Parting With the Lady: Hanken's Ghost

  • IM Silman
  • | Aug 26, 2014

Today we’ll enjoy a lighthearted (with a tad of “morbid” tossed in) look at the time-honored queen sacrifice. I’m calling it “Parting With the Lady” in honor of the late Jerry Hanken, who wrote a number of excellent articles with that title.

At some point, grandmaster Joel Benjamin -- who put out the fantastic chess humor magazine Chess Chow -- wrote a very funny article titled “Parting With the Gentleman.” I suppose I could follow this article up with one devoted solely to games where people mate themselves, but I’m not sure if that would be very well received.

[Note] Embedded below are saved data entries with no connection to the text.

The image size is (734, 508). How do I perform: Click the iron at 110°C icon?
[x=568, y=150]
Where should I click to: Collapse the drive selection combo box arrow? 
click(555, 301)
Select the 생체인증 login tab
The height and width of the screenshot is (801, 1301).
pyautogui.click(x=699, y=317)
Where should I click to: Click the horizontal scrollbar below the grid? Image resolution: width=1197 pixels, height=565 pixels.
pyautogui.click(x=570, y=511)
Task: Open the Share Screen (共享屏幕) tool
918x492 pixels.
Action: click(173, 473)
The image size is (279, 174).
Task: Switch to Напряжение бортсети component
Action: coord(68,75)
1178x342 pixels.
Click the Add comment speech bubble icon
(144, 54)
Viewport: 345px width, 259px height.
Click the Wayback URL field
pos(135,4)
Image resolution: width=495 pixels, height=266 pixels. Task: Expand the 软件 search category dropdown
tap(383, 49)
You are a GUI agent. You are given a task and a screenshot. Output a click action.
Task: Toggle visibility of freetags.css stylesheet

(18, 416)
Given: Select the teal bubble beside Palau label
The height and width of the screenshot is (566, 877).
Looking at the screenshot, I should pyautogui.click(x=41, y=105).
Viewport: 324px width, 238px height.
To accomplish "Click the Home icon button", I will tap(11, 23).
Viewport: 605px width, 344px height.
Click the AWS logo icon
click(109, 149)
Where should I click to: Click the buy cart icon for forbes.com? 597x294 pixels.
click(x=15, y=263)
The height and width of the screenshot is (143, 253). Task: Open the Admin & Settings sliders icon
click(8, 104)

Worse yet, perhaps people would emulate it, and we’d see a spate of self-mates in tournaments all over the globe! Hmmm...lemming just might catch on!

I often do trips down memory lane, so when Hanken’s ghost came to visit me the other day I was reminded of internet announcements of his death in 2008.

However, he didn’t die in 2008. Turns out some idiot made it up, and Jerry Hanken himself had to set the record straight:

I have always wanted to be able to quote my favorite humorist Mark Twain who said "reports of my death have been greatly exaggerated."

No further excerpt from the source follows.